The jurisprudence established by Louisiana courts is similar. The original Sec. 6 of the workmen's compensation law, as amended, (now LSA-R.S. 23:1061) has been applied in a variety of cases, some of which are Kline v. Dawson, 230 La. 901, 89 So.2d 385; Thibodaux v. Sun Oil Co., 218 La. 453, 49 So.2d 852; Seabury v. Arkansas Natural Gas Corporation, 171 La. 199, 130 So. 1; Wysinger v. Godfrey, La.App., 86 So.2d 597; Wynn v. Fidelity & Casualty Company of New York, La. App., 85 So.2d 315; Dandridge v. Fidelity & Casualty Co. of New York, La.App., 192 So. 887. In each of these cases the claimant was an employee of the independent contractor, and it was held that work he was performing was part of the business, trade or occupation of the principal. The cases involved employees hauling logs for a lumber company, working over oil wells, hauling pipe to be used in the drilling of an oil well, welding on an oil well, and removing a partition wall within the building of the principal who was a lumber and building supplier.

Plaintiff has cited several cases in support of his contention that a watchman in the brewery plant supplied on contract by Pinkerton Detective Agency is not such a workman who comes within the purview of the workmen's compensation statute quoad the defendant, but we deem the cases inapposite and feel that none of them merits discussion except Lincoln v. Appalachian Corporation of Louisiana, 146 La. 23, 83 So. 364, 7 A.L.R. 1697. In this case a watchman furnished the defendant by a detective agency was awarded damages in his suit in tort for injuries sustained while on duty in the defendant's building. So far the case seems to be very similar to the case under consideration, but it may be easily distinguished therefrom; first, no defense was made that the plaintiff came under the provisions of the workmen's compensation statute, and the point we have under consideration because of the instant defendant's special defense was never put at issue before the court. No case is authority on any point except that which was presented to the court and that which the court decides. Southern Amusement Co., Inc. v. City of Jennings, 180 La. 800, 157 So. 720. Secondly, in Lincoln v. Appalachian Corporation of Louisiana, supra, it does not appear what the nature of the defendant's business, trade or occupation was, and there is no way of telling whether said defendant was engaged in a hazardous business within the purview of the compensation statute or that a claim under the statute could have possibly been made.
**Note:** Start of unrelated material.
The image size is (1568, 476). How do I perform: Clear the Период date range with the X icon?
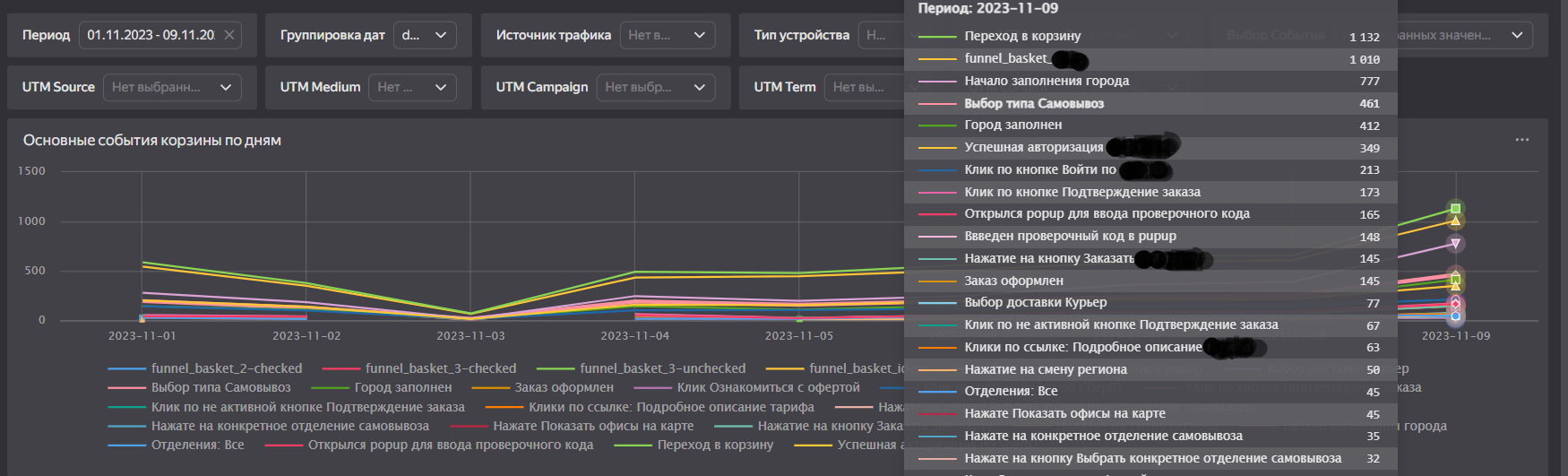(x=229, y=35)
Our conclusion must be that whatever injuries plaintiff sustained arose from an accident under circumstances which make the workmen's compensation law of the State of Louisiana applicable, and the only result that this court can reach is that plaintiff neither had nor has a cause of action in tort against Jackson Brewing Company.

For these reasons the judgment appealed from is affirmed.

Affirmed.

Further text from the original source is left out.